Quickly Astro hailed the members of the emergency crews that had rocketed up from Deimos and told them of the possibility that Tom was inside the chamber. They all agreed, since they had failed to find the cadet anywhere.

Kit and Astro immediately took charge of getting the bulky boxlike chamber back to Deimos where it could be opened safely. Two of the jet boats were jockeyed into position on either side of the chamber and several lengths of cable were stretched between them, forming a cradle for the chamber. Since the jet boats were equipped with foldaway wings, which, when extended, would enable them to fly at slower speed through atmosphere, they hoped to make a glider landing at the Deimos spaceport.

Astro would not let anyone handle the boats but Kit and himself, and only by threat of physical violence was he able to keep the regular pilots out of the control chairs on the speedy little ships.
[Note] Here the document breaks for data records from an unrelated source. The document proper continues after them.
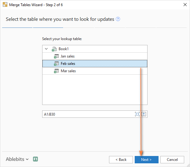The width and height of the screenshot is (190, 167).
Task: Select the Feb sales table label
Action: point(68,64)
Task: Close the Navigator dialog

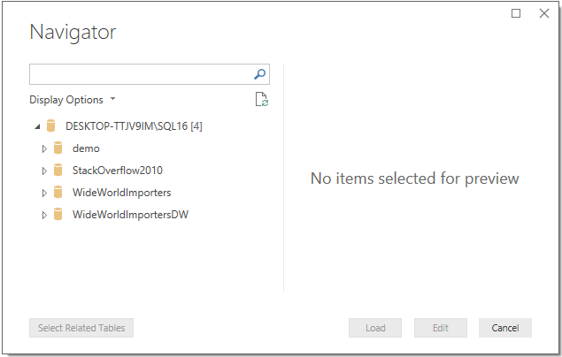Action: coord(544,13)
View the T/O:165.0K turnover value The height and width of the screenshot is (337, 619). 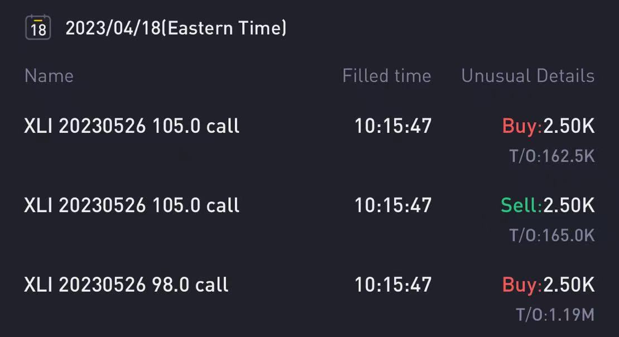[x=552, y=235]
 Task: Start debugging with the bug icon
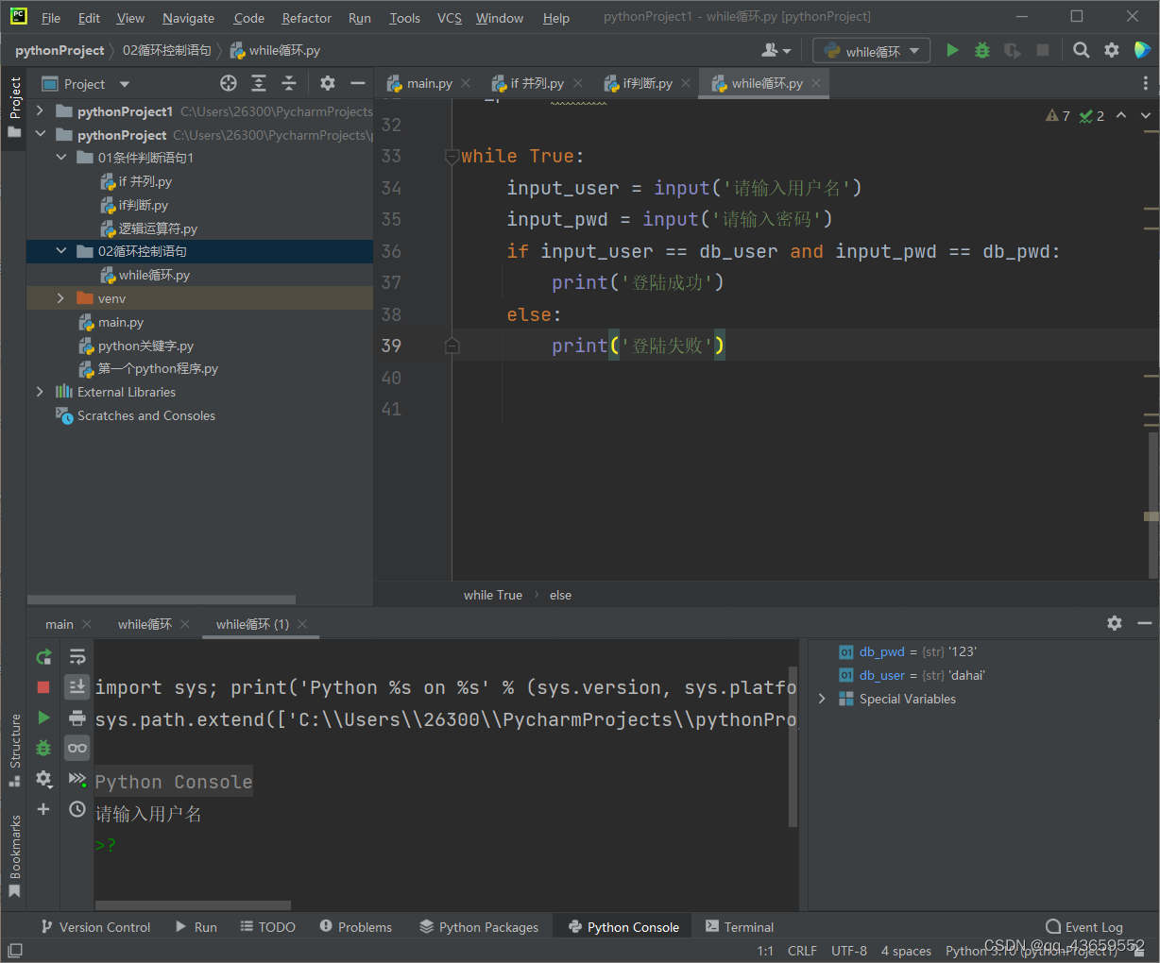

He might suffer for it later when the officers reported his actions, but the big Venusian was beyond caring. If Tom was not safe inside the vacuum chamber, he felt there wasn't much use in being a cadet any longer. Fleetingly he thought of Roger, who didn't stand a chance of reaching Ganymede on a single solo hop from Earth in a ship the size of the Space Knight. The Polaris unit seemed doomed.

With Kit Barnard in one jet boat, Astro strapped himself into the control chair of the other, and intercoms on, they gently fed power into their ships. Coordinating perfectly in their maneuvers, they headed back to the spaceport with their strange cargo.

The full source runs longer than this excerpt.